Covering QuickBooks, tax, other accounting issues, and other useful business items.

Published by Solid Rock Accounting Services
Jennifer A. Thieme, Certified QuickBooks ProAdvisor

Friday, April 20, 2007

1099 Vendors - 7 Tips to Protect Your Clients and Customers

Do you receive 1099s from clients, customers, or others? Did you know that if your customer is selected for a work comp or payroll tax audit, funds paid to you are at risk of being assessed?

Like me, I'm sure you don't want your customer to pay work comp or payroll taxes on funds paid to you. Here are seven steps you can take to virtually eliminate this risk:

1. Get a Fictitious Business Name.

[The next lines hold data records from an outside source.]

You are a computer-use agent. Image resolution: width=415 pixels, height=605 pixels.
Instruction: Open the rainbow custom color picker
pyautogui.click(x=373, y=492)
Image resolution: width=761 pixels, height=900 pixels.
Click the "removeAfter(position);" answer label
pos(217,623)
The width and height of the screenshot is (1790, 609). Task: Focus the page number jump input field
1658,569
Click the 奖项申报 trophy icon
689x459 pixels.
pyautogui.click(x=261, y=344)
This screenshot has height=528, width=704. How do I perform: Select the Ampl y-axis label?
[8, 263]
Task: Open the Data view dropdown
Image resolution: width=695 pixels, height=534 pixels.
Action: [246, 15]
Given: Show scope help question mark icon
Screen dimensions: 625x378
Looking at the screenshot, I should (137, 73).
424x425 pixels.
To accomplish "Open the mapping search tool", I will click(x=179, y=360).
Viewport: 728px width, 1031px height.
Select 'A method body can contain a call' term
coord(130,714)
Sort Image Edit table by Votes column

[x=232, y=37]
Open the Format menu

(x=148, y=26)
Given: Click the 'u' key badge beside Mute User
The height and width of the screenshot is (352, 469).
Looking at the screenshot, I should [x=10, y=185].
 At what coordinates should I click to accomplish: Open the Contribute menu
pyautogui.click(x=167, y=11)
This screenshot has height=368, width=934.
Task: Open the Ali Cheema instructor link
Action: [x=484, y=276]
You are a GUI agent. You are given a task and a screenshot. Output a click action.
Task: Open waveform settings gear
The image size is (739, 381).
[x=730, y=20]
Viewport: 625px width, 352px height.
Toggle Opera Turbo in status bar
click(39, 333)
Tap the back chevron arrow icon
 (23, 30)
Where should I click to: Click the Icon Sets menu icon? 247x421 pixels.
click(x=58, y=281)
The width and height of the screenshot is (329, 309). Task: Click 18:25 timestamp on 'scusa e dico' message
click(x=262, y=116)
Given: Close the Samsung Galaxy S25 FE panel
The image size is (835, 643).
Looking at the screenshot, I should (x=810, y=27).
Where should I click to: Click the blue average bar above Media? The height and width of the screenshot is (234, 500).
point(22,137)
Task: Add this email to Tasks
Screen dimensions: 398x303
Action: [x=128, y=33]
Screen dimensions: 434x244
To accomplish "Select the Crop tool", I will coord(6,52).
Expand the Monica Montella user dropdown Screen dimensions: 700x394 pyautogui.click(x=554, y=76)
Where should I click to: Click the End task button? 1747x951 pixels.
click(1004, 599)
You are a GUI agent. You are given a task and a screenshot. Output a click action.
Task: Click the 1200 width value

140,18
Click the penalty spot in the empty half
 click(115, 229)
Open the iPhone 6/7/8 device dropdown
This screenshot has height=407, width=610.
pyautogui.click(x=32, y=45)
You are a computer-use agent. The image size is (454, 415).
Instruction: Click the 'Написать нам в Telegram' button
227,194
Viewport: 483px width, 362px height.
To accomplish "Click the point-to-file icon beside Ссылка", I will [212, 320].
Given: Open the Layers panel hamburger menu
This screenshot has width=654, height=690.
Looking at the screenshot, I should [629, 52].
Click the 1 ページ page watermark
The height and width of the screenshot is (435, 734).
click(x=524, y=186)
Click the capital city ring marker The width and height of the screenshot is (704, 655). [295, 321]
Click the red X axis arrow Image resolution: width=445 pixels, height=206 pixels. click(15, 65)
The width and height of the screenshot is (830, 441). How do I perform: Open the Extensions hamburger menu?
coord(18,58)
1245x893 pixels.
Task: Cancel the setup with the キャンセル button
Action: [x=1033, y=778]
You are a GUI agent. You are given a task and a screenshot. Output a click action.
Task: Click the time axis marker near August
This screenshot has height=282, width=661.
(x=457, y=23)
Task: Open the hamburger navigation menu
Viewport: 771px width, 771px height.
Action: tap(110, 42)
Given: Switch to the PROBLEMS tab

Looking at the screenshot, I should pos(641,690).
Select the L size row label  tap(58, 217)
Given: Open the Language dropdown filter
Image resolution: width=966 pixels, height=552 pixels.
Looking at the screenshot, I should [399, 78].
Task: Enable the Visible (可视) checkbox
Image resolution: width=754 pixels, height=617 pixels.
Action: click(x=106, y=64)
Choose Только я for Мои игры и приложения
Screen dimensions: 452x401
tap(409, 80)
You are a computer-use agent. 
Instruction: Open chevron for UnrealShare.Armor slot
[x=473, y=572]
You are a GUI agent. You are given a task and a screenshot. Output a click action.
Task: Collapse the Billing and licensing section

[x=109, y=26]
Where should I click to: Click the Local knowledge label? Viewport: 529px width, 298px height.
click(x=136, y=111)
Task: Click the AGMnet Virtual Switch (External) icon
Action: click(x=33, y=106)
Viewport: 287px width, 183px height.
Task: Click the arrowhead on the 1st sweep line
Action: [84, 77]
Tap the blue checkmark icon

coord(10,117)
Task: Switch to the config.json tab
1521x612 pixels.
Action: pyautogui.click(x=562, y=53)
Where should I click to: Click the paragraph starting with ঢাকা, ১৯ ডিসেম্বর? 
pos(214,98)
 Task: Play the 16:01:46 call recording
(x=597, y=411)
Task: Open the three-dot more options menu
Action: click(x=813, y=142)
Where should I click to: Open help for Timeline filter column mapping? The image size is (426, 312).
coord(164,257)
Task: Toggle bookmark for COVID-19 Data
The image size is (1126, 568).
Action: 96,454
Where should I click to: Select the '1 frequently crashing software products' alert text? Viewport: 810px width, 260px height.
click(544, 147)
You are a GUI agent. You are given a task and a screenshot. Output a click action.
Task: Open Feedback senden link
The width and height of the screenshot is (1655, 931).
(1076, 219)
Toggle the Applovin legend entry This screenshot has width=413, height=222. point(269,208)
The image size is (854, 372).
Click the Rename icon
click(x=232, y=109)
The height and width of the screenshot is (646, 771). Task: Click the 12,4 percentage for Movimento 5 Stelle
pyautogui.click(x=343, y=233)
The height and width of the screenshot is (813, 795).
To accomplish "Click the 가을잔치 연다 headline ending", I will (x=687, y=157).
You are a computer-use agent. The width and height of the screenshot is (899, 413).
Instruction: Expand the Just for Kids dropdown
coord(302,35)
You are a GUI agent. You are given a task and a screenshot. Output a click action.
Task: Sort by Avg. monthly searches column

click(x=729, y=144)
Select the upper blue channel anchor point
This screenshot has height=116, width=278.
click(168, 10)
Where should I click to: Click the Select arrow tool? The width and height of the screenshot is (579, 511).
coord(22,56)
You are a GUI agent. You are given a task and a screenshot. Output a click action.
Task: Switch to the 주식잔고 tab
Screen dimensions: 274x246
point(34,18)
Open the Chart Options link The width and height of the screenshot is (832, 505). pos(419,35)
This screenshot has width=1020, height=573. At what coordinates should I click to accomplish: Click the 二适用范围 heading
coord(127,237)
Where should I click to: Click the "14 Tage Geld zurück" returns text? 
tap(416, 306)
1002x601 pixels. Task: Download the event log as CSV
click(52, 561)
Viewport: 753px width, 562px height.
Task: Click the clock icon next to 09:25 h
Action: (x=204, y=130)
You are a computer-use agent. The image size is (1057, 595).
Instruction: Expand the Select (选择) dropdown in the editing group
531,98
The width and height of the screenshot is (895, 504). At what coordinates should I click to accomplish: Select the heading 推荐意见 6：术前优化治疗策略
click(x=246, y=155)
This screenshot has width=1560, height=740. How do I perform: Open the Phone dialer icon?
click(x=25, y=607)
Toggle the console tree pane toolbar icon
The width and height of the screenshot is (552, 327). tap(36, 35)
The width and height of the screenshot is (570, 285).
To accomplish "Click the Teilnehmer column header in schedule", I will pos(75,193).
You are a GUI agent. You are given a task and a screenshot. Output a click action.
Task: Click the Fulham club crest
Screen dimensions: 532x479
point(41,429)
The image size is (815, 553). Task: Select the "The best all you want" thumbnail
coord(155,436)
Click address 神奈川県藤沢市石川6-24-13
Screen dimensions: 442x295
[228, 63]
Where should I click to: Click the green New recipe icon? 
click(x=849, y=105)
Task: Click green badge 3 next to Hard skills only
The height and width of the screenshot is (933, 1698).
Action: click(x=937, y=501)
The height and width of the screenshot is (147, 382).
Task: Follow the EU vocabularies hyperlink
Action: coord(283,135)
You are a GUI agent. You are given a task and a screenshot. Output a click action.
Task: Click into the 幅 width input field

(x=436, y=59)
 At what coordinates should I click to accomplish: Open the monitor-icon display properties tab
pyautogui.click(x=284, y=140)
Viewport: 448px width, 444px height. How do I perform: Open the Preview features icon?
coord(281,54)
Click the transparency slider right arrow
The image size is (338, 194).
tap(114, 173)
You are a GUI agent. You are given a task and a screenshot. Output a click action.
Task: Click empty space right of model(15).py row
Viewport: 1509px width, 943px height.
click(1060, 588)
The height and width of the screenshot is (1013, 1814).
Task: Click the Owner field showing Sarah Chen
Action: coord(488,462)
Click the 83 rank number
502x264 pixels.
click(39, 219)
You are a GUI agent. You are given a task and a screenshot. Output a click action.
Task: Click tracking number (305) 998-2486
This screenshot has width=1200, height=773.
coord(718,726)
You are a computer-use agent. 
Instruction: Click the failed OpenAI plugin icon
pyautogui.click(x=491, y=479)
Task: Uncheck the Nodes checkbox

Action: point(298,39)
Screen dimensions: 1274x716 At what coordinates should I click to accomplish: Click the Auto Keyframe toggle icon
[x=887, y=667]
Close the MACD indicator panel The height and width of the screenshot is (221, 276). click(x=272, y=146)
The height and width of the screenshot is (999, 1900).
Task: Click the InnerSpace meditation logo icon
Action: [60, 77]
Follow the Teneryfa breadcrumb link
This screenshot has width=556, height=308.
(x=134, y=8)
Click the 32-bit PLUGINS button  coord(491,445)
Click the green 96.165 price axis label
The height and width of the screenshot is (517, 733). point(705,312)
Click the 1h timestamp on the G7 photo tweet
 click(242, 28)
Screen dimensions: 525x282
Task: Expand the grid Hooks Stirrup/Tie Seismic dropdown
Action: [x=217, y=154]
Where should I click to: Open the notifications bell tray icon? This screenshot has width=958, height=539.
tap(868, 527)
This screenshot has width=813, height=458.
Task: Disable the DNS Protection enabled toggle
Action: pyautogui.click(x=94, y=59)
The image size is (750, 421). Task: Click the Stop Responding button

If the checks are made payable to your fictitious business name, this makes it clear to an auditor that checks you received were paid to a business, not to somebody who might actually be an employee.

2. Always Give Invoices. In an audit, the auditor may ask your customer if you provide invoices. If your customer can produce those invoices, this goes a long way to show that you are a true independent contractor.

3. Invoice for Regular Amounts. If you can compute a flat fee for your services, all the better. When your customer pays you by the hour, this is a red flag to the auditor that maybe you are actually an employee.

4. Invoice on a Monthly Basis. If your cash flow allows for it, invoice your customer every month, rather than every week or every two weeks. Again, monthly invoices look like your customer is dealing with a real business. Weekly or bi-weekly payments spell, "Potential Employee."

5. Provide Your Own Equipment. If you are using your own computer, your own software, your own car, etc., all at your own expense, this is another indicator that you are an actual business. If you do not do these things, this looks like you are not in business - you may be an employee.

6. Have More Than One Customer. If you provide services or products for more than one customer, this looks good in the event of an audit. If this customer is your only customer, this looks bad in an audit.

7. Cover Your Own Expenses. A lot of expense reimbursements is a possible indication that you are not in business for yourself.

The more of these you do, the better chance your customer will not have to pay additional money for work comp or payroll taxes in the event of an audit. Keep your customers protected and implement all of these strategies soon!